Last year I picked up a copy of Gary’s Lifetime Learner’s Guide to Reading and Learning and when I saw that he had amassed a personal library of tens of thousands volumes, I just had to reach out (the library seems to be growing still: “An estimated 40% of his 57,000-book personal library is focused on business, industrial, and economic history and reference.”).
The following is a short interview with Gary. I encourage you to visit the American Business History Center where he and his team publish detailed histories, profiles, and charts.
A conversation with Gary Hoover:
Q: With the Internet disrupting one industry after another and software "eating the world," why should one study business history? What lessons endure despite the radical changes in the economy?
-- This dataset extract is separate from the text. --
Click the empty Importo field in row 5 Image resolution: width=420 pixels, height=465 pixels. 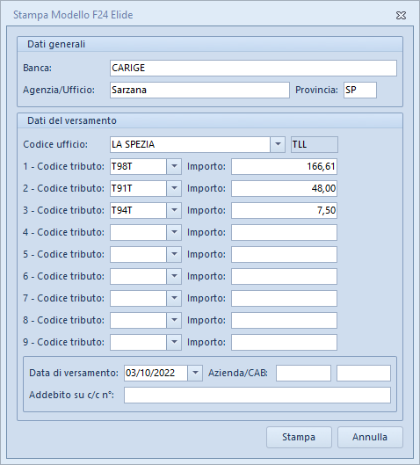(284, 254)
The whole history of business and the economy is a story of one technological disruption after the other. Steam, electricity, aviation, the automobile, the telephone, the computer, the microchip, the Internet, and many more in the future. These innovations tend to follow patterns, have similar growth rates, similar obstacles to growth, and so on. Cars at first had no highways and gas stations, the Internet had no broadband, telegraphs had no poles and wires. So there is a tremendous amount to be learned by studying how entrepreneurs and corporations dealt with such challenges, how technologies evolve, and how they die or are replaced with newer ideas.
Q: If one could study only one industry to understand the economic history of America, which would it be? What other companies or industries have most deeply shaped this country?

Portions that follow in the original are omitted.